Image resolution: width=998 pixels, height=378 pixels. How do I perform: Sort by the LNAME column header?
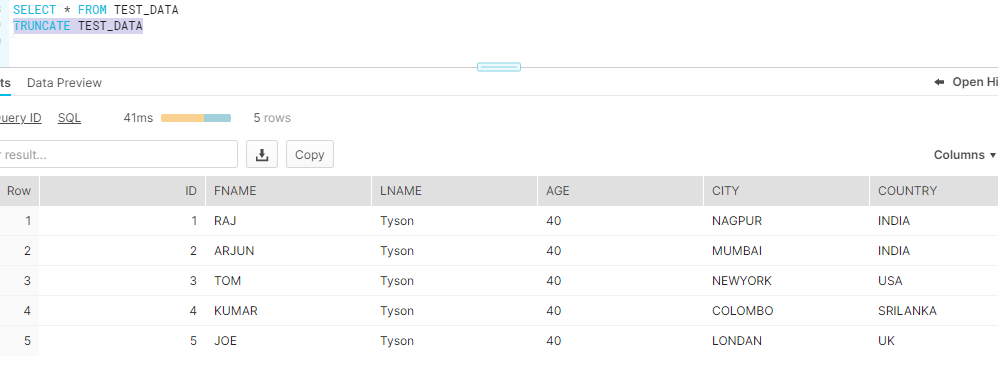pyautogui.click(x=454, y=191)
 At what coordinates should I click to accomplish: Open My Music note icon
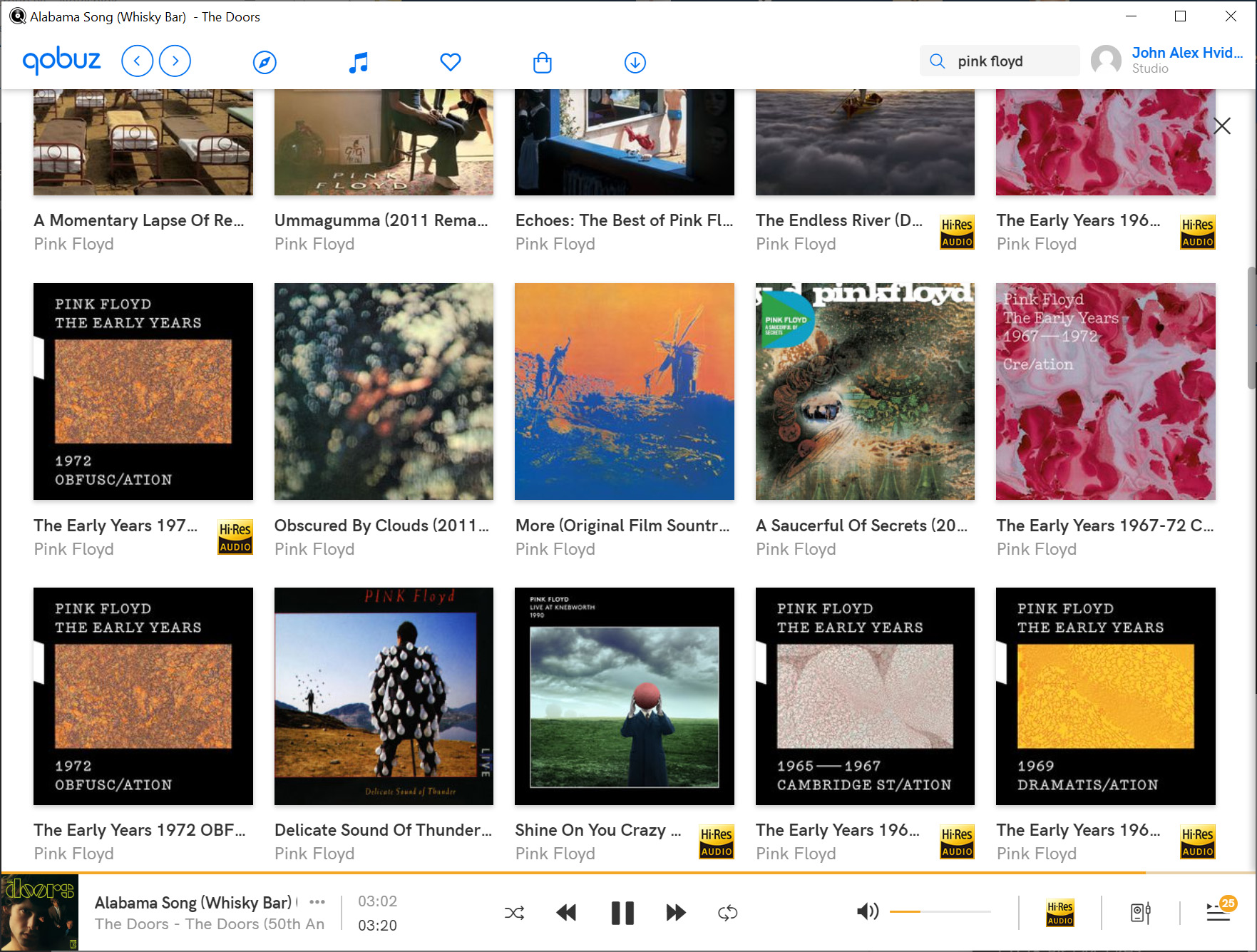(x=359, y=62)
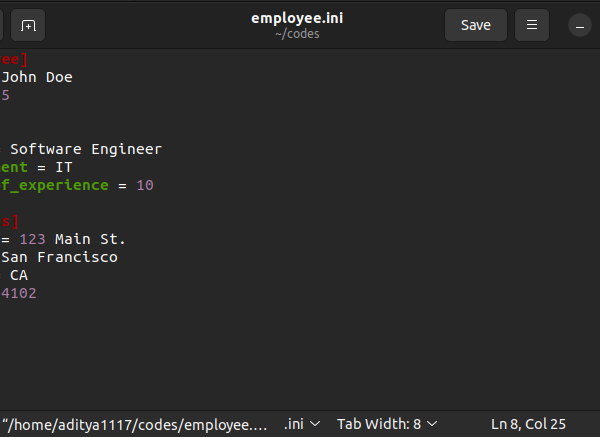
Task: Click the ~/codes subtitle path
Action: [297, 34]
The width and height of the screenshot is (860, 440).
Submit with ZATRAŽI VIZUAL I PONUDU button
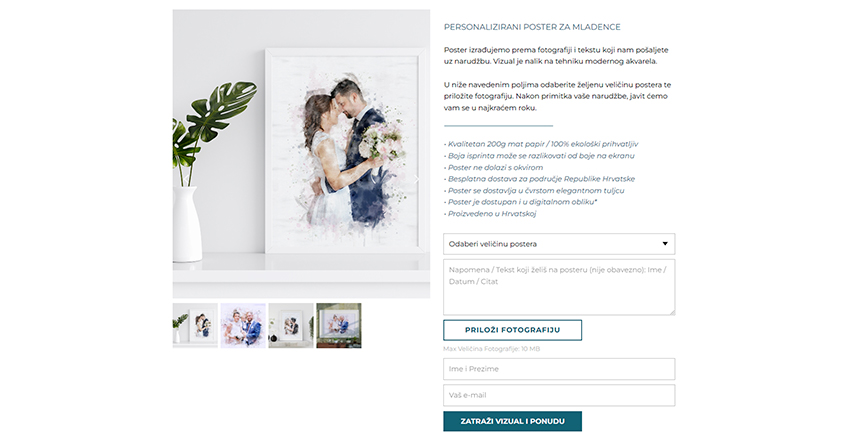tap(512, 421)
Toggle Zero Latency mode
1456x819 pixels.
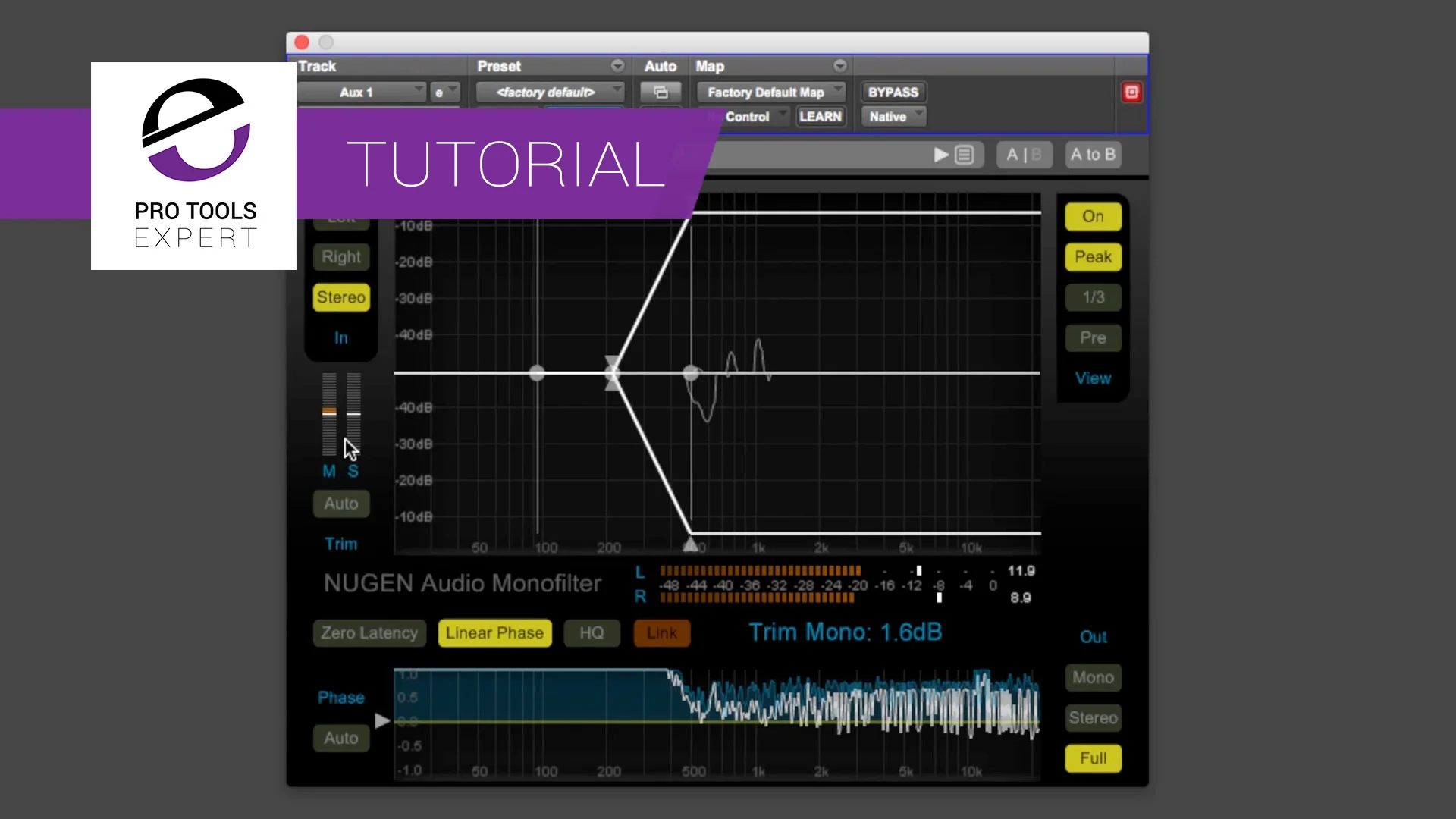coord(369,633)
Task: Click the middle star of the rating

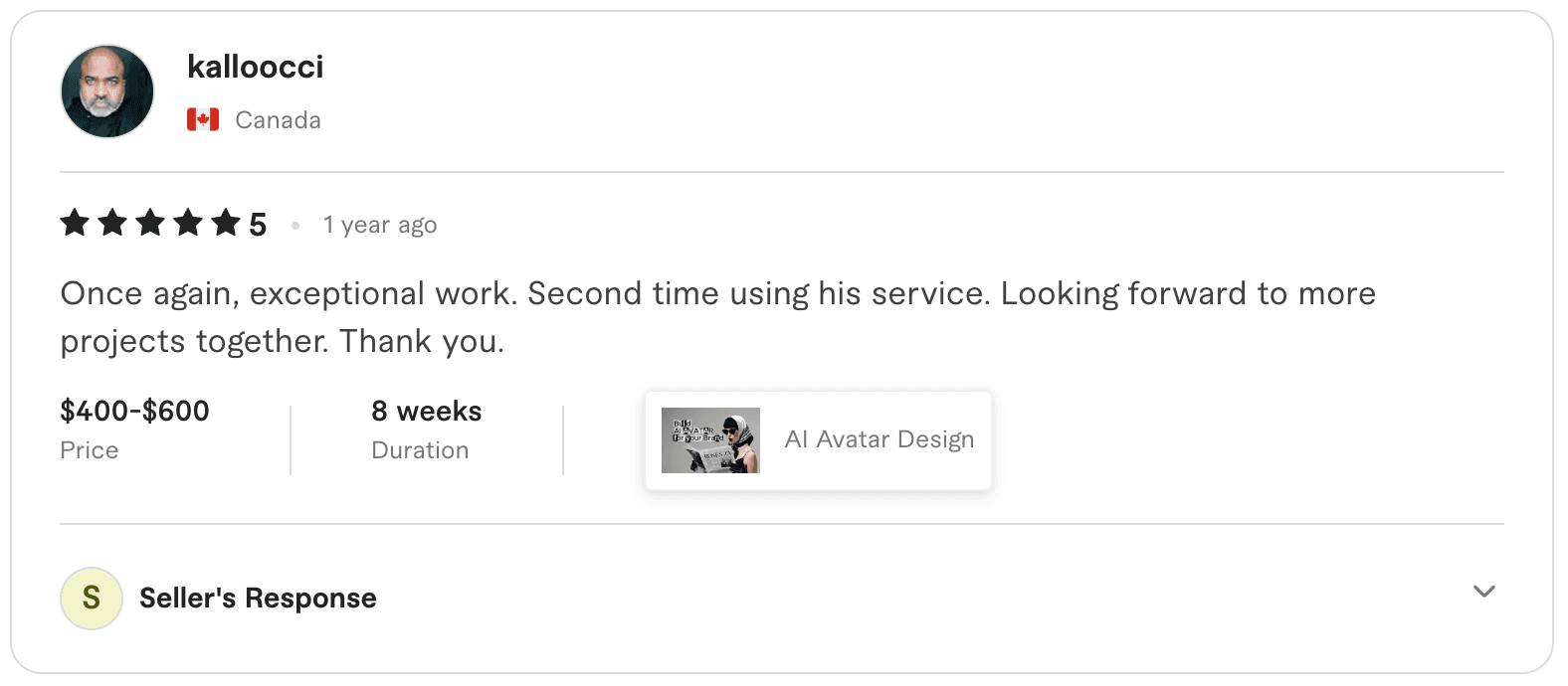Action: (x=149, y=223)
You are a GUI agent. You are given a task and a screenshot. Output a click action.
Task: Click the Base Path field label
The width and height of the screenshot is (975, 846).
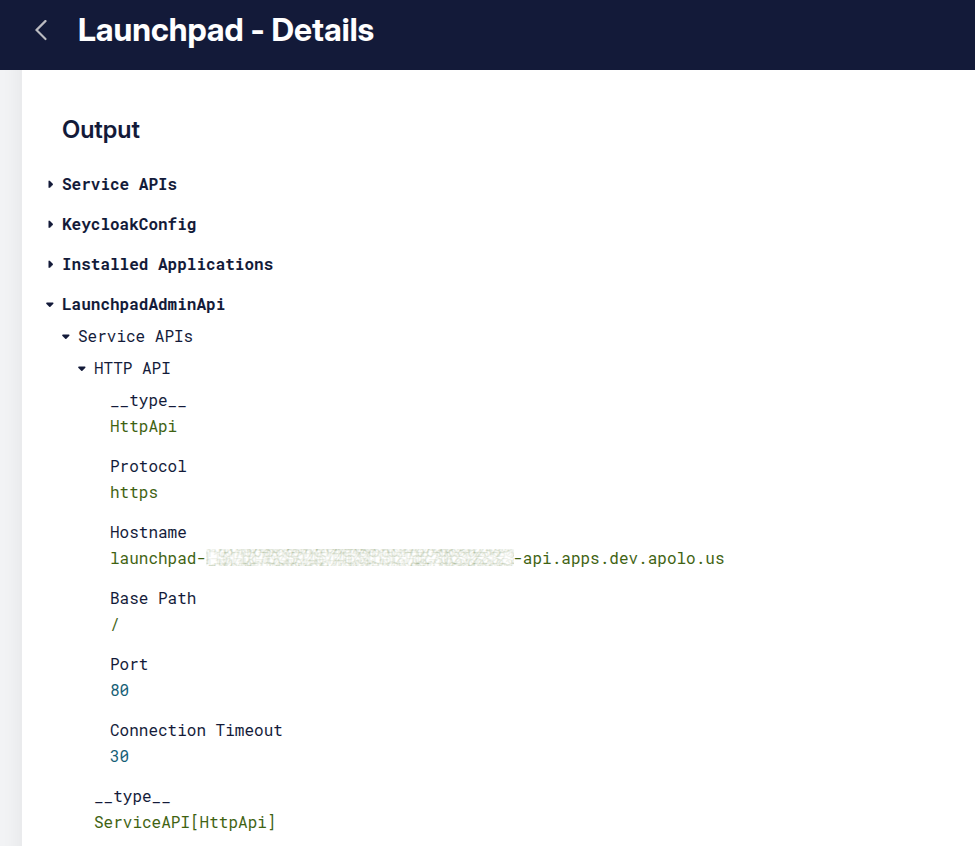pyautogui.click(x=153, y=598)
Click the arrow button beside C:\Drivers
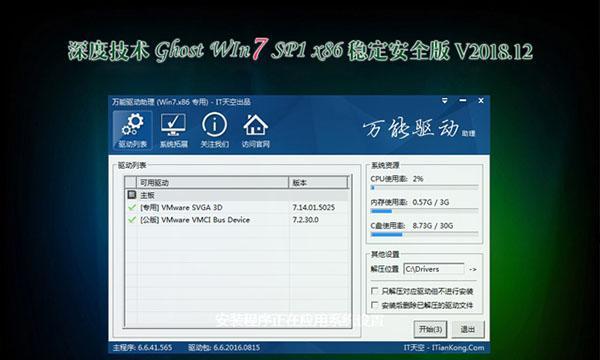The height and width of the screenshot is (360, 600). (473, 269)
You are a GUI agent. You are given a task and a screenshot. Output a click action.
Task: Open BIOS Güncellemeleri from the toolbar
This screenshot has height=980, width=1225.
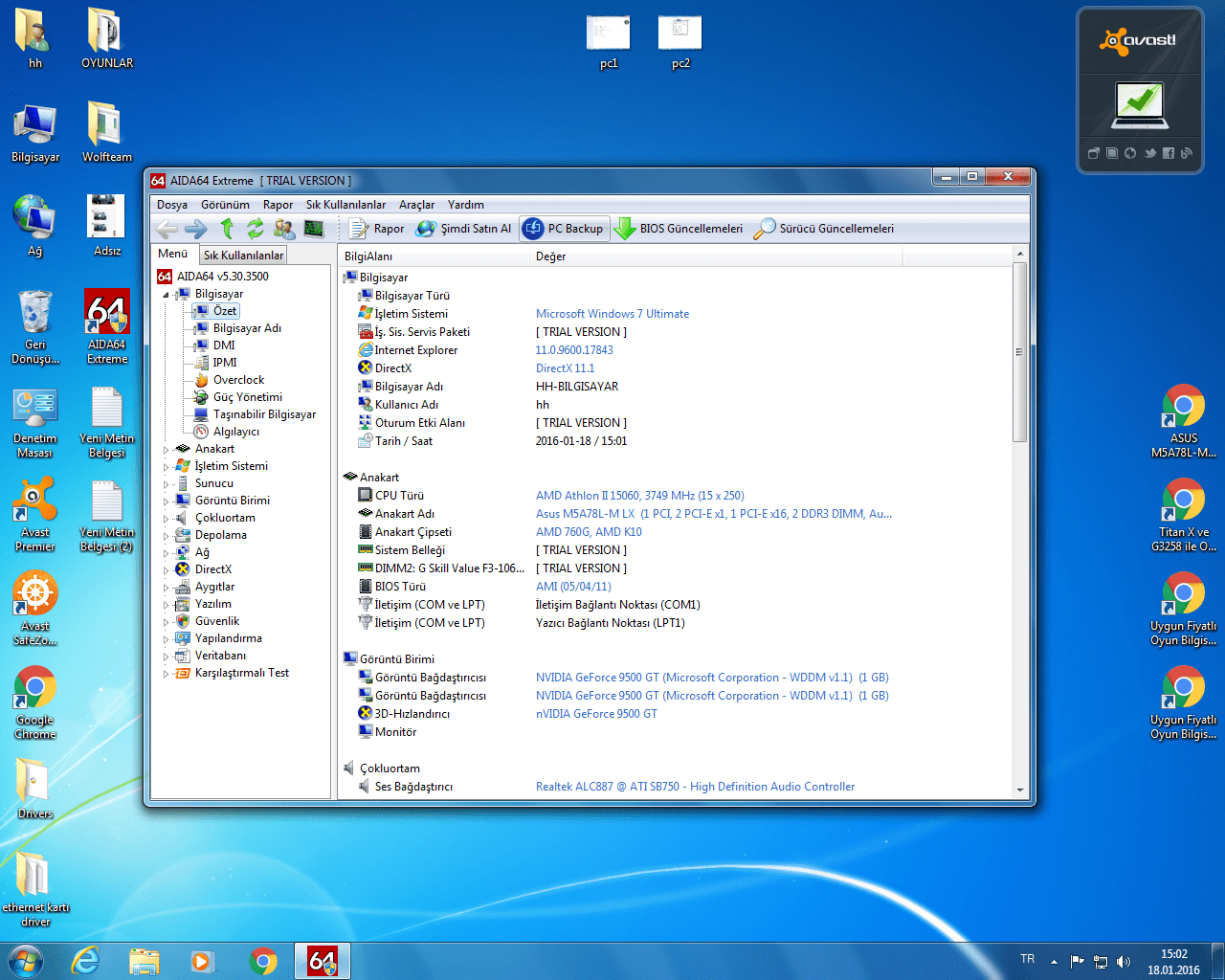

━━━

# [REQUEST]
Copy all of the records above word for word, leaving out the pictures.

# [SOLUTION]
Image resolution: width=998 pixels, height=378 pixels. How do I perform: Sort by the LNAME column header?
pyautogui.click(x=454, y=191)
 At what coordinates should I click to accomplish: Open My Music note icon
(x=359, y=62)
Task: Click the ~/codes subtitle path
Action: [297, 34]
The width and height of the screenshot is (860, 440).
Submit with ZATRAŽI VIZUAL I PONUDU button
tap(512, 421)
Toggle Zero Latency mode
1456x819 pixels.
coord(369,633)
Task: Click the middle star of the rating

Action: (x=149, y=223)
You are a GUI agent. You are given a task and a screenshot. Output a click action.
Task: Click the Base Path field label
The width and height of the screenshot is (975, 846).
pyautogui.click(x=153, y=598)
Click the arrow button beside C:\Drivers
The height and width of the screenshot is (360, 600). (473, 269)
You are a GUI agent. You are given a task and a screenshot. Output a click action.
Task: Open BIOS Güncellemeleri from the toolbar
This screenshot has height=980, width=1225.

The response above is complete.